The Clean Power Alliance (CPA), a community choice aggregator that serves about three million customers in Southern California, is adding more than 190 megawatts (MW) of battery storage capacity to its portfolio by 2023 through two recent procurement agreements. Both projects will be paired with solar facilities.
CPA’s board of directors last week approved a power purchase agreement (PPA) for the Daggett Solar and Storage project and an amended agreement for the Arlington Solar project. Together, the two agreements will add 123 MW of renewable energy capacity and 193.5 MW of battery storage to CPA’s long-term portfolio.
Under the 15-year PPA, Clearway Energy Group will supply CPA with 123 MW of solar energy and 61.5 MW/246 megawatt-hours (MWh) of battery storage capacity. The PPA represents a portion of the larger Daggett Solar project, which is located near a former gas plant in San Bernardino County. The project is scheduled to begin operation in March 2023.

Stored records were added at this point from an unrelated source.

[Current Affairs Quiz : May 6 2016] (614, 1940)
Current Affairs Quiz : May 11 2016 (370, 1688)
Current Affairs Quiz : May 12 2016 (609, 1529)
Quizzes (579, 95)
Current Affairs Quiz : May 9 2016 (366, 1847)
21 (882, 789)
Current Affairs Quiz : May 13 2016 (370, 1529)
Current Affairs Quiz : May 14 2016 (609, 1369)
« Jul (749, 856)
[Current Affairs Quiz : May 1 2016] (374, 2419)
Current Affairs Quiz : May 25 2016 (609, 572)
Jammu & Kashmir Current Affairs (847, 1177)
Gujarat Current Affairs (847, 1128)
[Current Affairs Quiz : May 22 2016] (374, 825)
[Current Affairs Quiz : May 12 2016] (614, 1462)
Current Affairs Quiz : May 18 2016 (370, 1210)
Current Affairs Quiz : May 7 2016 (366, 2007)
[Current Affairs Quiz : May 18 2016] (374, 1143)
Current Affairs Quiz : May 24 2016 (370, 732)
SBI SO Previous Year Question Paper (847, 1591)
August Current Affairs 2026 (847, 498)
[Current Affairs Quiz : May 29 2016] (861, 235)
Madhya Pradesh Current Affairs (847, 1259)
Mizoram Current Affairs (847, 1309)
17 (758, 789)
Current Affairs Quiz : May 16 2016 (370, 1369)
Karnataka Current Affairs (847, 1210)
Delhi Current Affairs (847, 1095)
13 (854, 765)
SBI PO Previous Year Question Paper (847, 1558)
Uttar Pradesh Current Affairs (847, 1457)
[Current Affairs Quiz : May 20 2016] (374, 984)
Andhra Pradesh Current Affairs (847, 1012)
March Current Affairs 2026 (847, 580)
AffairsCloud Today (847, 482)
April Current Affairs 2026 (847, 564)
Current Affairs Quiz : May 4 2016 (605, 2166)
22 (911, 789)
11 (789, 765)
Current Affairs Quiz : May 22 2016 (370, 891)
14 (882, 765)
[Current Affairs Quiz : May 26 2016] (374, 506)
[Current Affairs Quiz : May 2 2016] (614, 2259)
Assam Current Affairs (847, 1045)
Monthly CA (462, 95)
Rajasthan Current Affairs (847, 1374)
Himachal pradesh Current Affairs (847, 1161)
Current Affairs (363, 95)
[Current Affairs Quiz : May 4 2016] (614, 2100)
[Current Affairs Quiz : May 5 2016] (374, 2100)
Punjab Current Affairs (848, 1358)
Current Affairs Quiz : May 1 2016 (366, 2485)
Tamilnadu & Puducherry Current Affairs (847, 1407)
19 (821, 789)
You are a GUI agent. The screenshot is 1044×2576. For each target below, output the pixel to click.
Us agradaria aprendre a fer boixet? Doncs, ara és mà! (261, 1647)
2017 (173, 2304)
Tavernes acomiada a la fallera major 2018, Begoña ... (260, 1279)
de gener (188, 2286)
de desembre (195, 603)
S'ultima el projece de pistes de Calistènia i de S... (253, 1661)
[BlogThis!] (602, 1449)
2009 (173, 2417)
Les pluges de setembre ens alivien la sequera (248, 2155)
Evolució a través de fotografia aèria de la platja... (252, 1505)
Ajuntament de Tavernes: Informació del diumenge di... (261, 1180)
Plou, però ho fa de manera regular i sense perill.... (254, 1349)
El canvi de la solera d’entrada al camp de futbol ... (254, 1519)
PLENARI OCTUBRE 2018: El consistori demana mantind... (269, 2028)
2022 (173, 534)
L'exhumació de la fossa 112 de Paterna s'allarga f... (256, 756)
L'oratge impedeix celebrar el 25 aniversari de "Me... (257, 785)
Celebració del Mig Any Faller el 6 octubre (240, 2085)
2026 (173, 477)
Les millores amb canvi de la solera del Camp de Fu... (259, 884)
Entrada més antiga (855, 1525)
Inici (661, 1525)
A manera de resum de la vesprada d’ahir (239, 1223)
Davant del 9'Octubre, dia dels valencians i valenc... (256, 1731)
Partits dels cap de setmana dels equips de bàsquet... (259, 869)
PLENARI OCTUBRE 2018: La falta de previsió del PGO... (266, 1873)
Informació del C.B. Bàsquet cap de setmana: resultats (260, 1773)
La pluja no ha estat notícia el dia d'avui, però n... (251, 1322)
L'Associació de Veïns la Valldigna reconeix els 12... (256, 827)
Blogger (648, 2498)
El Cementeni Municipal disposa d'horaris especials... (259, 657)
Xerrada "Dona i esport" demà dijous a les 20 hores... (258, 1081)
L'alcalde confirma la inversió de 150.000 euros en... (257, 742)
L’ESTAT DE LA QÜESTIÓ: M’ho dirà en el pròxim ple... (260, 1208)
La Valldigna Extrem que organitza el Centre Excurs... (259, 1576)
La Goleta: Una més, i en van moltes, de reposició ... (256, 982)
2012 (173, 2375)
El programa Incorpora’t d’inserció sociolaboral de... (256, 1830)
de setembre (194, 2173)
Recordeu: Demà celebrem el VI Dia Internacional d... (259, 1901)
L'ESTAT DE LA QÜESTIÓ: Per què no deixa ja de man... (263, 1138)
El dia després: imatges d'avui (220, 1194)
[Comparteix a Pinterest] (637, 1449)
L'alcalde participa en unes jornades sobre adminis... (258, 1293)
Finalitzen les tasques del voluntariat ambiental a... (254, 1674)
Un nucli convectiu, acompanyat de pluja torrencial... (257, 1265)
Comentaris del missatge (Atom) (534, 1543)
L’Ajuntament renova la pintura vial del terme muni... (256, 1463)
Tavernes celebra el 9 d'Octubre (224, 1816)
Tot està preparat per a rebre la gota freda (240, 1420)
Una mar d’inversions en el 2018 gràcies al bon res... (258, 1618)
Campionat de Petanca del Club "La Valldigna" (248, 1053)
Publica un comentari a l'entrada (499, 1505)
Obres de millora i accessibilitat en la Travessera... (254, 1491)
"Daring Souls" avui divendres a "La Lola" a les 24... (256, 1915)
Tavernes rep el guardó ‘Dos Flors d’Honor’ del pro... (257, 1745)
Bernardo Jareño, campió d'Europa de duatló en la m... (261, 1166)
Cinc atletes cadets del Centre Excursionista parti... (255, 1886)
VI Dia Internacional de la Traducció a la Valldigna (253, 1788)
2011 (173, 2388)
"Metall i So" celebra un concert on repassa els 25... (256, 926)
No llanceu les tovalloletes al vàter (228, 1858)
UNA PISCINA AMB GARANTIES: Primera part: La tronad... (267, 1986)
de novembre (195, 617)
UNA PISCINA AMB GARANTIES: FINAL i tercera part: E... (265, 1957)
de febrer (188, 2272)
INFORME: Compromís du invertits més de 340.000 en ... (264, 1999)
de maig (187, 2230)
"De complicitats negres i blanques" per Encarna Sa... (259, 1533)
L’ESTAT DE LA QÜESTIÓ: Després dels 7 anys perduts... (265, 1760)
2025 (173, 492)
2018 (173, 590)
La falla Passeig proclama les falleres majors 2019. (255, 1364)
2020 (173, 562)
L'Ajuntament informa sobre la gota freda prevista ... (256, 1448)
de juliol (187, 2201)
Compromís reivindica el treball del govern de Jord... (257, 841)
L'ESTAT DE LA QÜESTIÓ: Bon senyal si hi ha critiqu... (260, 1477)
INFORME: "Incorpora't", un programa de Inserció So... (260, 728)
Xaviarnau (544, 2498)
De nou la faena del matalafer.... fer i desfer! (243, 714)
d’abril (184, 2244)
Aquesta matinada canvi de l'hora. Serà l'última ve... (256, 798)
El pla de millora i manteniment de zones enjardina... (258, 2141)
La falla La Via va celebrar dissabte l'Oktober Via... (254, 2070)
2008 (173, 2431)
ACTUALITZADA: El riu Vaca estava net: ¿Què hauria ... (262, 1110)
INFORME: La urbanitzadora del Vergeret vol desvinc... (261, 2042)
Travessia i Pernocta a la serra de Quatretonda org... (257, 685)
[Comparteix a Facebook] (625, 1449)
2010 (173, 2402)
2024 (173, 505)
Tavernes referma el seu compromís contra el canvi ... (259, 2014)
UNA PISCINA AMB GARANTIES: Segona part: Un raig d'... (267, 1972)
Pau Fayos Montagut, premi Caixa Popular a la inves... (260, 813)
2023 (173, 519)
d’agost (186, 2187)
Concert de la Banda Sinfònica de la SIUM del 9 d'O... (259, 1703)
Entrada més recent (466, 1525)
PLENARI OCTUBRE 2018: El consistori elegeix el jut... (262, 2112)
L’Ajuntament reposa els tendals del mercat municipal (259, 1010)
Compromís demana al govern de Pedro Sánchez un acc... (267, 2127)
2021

By pairing storage capability to the Daggett Solar project, CPA said it would be able to provide around-the-clock renewable power to enhance the reliability of California’s grid. The project will also provide nearly $20 million in local property taxes.
CPA also signed a PPA for 132 MW/528 MWh of energy storage that will come from an expansion of the 233 MW Arlington solar project in Riverside County, for which CPA already has a PPA. The new storage facility will be owned and operated by a subsidiary of NextEra Energy Resources and is due online in August 2022.
By combining the 15-year PPAs, CPA said it was able to procure battery storage capacity at a lower cost than if it were procuring storage from a standalone facility because of the investment tax credit benefits available by co-locating storage with a solar project.
“We are excited that in 2020 alone, we have signed contracts for 686 MW of much-needed new battery storage while continuing to expand the supply of renewable energy,” Natasha Keefer, director of power planning and procurement for CPA, said in a statement. “Time is of the essence to build our more resilient future and Clean Power Alliance is stepping up with meaningful commitments that will fight climate change.”
Separately, the Clean Power Alliance also announced last week that it had fully repaid its $10 million start-up loan provided by the County of Los Angeles.